Flash INFO – 06/05/2018


FLASH INFO

Marseille, le 6 mai 2018.

Chers (es) collègues,

L’association professionnelle, interpellée par les récents événements, tient à rappeler que, quelles que soient les difficultés d’exercice rencontrées par les ARM, il convient de garder à l’esprit le texte fondateur de la réponse téléphonique des appels d’Aide Médicale Urgente. Il est le suivant :

« Les Services d’Aide Médicale Urgente sont des services hospitaliers qui assurent une écoute médicale permanente, qui déterminent et déclenchent dans les délais les plus brefs la réponse la plus adaptée à la nature de l’appel. »
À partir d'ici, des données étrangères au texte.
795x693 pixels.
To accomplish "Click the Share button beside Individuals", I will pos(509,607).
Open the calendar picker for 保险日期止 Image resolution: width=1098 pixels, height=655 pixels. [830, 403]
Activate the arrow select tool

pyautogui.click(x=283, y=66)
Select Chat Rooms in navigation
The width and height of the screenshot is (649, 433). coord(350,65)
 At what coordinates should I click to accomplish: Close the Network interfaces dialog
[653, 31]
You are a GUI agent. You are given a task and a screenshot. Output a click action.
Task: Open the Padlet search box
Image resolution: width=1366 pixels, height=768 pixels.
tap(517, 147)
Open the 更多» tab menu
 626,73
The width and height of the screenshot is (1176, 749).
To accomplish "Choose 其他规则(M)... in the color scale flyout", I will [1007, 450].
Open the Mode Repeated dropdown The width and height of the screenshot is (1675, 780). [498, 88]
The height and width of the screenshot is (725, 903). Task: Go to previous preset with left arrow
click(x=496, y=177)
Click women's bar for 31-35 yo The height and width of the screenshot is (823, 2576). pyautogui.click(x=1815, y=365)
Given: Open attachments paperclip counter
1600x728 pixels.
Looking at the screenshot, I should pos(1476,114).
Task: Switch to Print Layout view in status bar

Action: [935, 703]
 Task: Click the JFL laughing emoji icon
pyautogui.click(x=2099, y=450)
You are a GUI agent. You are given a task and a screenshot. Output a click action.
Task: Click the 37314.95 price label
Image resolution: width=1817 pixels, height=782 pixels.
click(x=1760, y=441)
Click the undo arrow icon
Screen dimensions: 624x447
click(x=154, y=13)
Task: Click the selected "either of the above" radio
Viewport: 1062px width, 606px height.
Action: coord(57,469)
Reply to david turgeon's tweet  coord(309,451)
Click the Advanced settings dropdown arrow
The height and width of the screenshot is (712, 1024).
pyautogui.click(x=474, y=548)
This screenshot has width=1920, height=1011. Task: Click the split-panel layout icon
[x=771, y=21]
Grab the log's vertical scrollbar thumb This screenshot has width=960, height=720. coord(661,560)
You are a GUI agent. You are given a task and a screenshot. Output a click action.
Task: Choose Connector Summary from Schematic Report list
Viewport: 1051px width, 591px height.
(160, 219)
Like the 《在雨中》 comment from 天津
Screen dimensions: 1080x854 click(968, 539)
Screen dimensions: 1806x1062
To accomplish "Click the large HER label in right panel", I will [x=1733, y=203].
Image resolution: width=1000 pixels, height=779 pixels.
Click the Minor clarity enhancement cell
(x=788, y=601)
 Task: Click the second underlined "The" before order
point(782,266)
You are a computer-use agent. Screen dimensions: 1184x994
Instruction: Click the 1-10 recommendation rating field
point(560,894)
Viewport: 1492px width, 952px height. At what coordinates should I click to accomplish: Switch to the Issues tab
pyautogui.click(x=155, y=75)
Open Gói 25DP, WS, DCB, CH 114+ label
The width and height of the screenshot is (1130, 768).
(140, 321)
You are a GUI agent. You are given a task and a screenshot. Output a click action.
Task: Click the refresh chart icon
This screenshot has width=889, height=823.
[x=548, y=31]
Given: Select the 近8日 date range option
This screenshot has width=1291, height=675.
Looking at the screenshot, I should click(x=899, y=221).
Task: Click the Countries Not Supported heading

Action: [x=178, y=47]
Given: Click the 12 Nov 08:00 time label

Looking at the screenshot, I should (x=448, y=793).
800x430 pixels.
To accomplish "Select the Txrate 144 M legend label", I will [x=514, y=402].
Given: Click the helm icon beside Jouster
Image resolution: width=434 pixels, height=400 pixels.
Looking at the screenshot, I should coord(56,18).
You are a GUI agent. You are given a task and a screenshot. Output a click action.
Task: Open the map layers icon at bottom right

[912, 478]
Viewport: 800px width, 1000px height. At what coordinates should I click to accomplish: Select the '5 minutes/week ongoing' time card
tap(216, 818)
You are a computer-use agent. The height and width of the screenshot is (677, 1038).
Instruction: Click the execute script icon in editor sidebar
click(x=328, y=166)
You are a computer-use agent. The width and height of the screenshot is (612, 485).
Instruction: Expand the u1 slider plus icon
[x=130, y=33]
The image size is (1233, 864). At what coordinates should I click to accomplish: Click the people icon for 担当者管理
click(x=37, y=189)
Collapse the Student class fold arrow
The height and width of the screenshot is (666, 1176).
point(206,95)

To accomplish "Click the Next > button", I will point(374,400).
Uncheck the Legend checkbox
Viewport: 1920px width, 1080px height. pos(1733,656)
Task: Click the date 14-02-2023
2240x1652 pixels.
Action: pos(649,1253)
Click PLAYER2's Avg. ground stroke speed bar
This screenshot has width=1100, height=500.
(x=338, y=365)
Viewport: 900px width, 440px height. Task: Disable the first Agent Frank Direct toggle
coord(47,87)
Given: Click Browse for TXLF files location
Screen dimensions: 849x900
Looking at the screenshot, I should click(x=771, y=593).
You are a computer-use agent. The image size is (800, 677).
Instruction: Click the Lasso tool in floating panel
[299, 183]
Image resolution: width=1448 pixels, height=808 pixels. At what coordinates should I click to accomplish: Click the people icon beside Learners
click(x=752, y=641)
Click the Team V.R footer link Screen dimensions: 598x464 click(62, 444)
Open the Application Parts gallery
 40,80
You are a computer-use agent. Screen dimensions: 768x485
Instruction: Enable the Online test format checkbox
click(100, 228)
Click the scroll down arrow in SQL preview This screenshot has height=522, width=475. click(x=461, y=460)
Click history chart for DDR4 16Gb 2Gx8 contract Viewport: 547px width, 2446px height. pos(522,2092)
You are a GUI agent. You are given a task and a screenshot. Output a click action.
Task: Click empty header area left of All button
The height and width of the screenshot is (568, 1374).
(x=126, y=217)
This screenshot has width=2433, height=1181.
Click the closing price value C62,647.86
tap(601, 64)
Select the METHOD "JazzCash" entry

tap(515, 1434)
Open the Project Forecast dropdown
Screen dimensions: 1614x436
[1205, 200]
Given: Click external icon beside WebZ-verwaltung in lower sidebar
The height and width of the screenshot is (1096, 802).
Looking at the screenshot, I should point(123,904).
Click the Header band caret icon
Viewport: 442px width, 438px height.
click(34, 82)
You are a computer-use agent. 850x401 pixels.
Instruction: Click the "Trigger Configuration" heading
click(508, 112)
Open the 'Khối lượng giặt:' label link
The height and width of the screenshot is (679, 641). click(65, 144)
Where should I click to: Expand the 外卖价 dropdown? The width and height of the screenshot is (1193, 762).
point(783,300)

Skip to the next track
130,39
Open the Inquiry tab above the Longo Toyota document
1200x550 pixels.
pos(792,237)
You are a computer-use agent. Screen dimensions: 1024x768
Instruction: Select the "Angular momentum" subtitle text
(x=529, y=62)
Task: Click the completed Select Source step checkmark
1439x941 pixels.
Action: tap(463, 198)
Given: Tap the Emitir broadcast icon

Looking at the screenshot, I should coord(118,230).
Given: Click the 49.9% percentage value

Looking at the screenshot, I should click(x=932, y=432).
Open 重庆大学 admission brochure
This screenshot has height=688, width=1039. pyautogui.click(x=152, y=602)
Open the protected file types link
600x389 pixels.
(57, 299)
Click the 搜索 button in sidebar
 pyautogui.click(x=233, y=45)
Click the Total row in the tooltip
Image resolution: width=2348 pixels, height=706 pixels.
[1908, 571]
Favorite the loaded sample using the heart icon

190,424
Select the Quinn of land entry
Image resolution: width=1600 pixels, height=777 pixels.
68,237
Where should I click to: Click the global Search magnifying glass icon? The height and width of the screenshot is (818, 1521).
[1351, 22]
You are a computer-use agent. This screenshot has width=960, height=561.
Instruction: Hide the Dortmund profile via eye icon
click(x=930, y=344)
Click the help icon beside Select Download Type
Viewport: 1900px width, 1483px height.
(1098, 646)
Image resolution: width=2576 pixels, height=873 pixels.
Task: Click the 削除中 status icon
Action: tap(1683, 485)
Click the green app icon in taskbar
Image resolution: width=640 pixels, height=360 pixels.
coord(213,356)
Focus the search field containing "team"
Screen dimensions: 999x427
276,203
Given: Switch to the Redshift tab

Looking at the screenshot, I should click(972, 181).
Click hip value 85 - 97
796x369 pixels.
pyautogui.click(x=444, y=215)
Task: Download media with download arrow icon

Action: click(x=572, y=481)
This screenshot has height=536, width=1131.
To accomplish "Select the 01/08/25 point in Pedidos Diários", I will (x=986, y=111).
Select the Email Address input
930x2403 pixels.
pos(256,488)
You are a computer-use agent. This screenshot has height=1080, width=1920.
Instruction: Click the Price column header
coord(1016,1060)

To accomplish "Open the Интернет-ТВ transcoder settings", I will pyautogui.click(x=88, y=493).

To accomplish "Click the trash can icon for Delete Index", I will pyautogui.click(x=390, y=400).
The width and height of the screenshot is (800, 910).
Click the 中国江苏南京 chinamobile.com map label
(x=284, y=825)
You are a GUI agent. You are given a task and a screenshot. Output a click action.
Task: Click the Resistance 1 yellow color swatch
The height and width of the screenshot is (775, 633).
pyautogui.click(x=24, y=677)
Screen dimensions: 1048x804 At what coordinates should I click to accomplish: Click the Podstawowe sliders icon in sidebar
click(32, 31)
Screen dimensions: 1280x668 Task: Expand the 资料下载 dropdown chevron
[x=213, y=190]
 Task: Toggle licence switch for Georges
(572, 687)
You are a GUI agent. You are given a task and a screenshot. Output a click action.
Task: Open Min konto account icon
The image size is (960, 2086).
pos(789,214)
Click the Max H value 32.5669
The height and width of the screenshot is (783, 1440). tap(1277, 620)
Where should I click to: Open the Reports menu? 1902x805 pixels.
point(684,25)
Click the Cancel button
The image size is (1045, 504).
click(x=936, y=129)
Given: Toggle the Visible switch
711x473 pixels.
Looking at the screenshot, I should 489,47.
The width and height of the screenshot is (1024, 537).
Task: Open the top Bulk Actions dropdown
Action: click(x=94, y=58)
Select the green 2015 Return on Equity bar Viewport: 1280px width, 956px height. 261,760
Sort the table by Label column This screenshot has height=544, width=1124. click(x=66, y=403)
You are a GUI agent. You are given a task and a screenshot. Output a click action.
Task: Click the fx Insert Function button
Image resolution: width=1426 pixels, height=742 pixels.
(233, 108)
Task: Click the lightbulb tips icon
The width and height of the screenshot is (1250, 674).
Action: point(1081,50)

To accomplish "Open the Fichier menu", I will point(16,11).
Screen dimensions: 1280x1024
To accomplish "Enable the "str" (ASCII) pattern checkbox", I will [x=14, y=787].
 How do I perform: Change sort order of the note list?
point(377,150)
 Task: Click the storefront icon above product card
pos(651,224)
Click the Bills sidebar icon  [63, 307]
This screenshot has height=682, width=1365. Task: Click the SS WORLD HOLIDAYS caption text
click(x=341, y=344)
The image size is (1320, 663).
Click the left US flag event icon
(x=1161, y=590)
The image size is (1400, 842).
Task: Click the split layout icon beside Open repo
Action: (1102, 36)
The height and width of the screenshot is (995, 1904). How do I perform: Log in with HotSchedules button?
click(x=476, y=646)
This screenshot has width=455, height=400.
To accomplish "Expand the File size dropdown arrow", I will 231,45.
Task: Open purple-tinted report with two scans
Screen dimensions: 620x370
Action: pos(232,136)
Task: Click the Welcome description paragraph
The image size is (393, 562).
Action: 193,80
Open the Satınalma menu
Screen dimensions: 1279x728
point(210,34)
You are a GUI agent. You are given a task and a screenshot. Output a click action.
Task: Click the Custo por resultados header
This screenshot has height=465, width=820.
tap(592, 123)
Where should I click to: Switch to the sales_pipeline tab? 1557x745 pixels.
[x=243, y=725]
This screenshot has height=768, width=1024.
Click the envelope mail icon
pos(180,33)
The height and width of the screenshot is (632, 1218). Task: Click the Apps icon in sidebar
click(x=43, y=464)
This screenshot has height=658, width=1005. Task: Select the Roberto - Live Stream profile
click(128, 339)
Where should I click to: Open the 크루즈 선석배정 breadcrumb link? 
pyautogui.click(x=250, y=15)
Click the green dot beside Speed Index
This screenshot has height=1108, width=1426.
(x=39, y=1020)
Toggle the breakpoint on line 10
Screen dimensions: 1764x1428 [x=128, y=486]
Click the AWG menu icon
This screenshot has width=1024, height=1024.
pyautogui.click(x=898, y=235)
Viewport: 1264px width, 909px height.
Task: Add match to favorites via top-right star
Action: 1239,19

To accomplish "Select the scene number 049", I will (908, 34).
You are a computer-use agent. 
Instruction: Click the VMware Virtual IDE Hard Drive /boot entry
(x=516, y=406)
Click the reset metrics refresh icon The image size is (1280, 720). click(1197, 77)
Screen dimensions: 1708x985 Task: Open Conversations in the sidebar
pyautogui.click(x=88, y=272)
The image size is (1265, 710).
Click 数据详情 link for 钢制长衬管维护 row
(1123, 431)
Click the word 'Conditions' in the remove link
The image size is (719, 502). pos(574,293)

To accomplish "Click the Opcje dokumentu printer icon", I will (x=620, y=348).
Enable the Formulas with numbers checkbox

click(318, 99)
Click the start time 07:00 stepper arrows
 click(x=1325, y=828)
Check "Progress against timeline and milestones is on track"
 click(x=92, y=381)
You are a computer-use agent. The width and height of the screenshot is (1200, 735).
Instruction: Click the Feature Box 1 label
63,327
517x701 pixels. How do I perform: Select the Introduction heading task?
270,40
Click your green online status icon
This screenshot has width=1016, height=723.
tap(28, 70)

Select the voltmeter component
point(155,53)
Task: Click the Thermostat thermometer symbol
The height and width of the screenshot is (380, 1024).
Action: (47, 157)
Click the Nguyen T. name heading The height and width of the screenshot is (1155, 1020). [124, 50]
Nous savons et relayons régulièrement auprès du Ministère de la Santé :

– la quasi-inexistence de formation initiale et continue pour les Assistants de Régulation Médicale,

– les effectifs insuffisants et non dimensionnés à la mission d’intérêt général confiée aux SAMU,

– l’absence de reconnaissance professionnelle de notre métier,

– la précarisation des statuts.

La multiplication des affaires mettant en cause les personnels hospitaliers, dont les ARM sont au sein du SAMU le premier maillon, doit conduire chacune et chacun à respecter les textes règlementaires, les recommandations professionnelles, les protocoles.

Cette vigilance est notre garantie professionnelle, notre métier, notre devoir. C’est une protection pour les personnels, mais c’est surtout l’omniprésence d’une prise en charge de qualité pour les appelants et les patients.

La communication à distance réclame des compétences professionnelles, des capacités, des aptitudes et des attitudes médico–sociales qui font des ARM des professionnels de la réponse téléphonique de l’Aide Médicale Urgente dont l’objectif est de rassurer les appelants de la prise en compte de leur demande de soins non programmés.

La qualité d’écoute, de synthèse, de réactivité est le cœur de notre métier.

Les restrictions de personnel, les difficultés d’exercice de la profession ne peuvent donner lieu à des situations compromettantes pour les ARM et par conséquent pour les SAMU.

Si chacun d’entre nous demeure dans le cadre de son exercice, ce sont les tutelles qui devront répondre aux usagers et citoyens des carences de moyens humains mis à la disposition de l’Aide Médicale Urgente.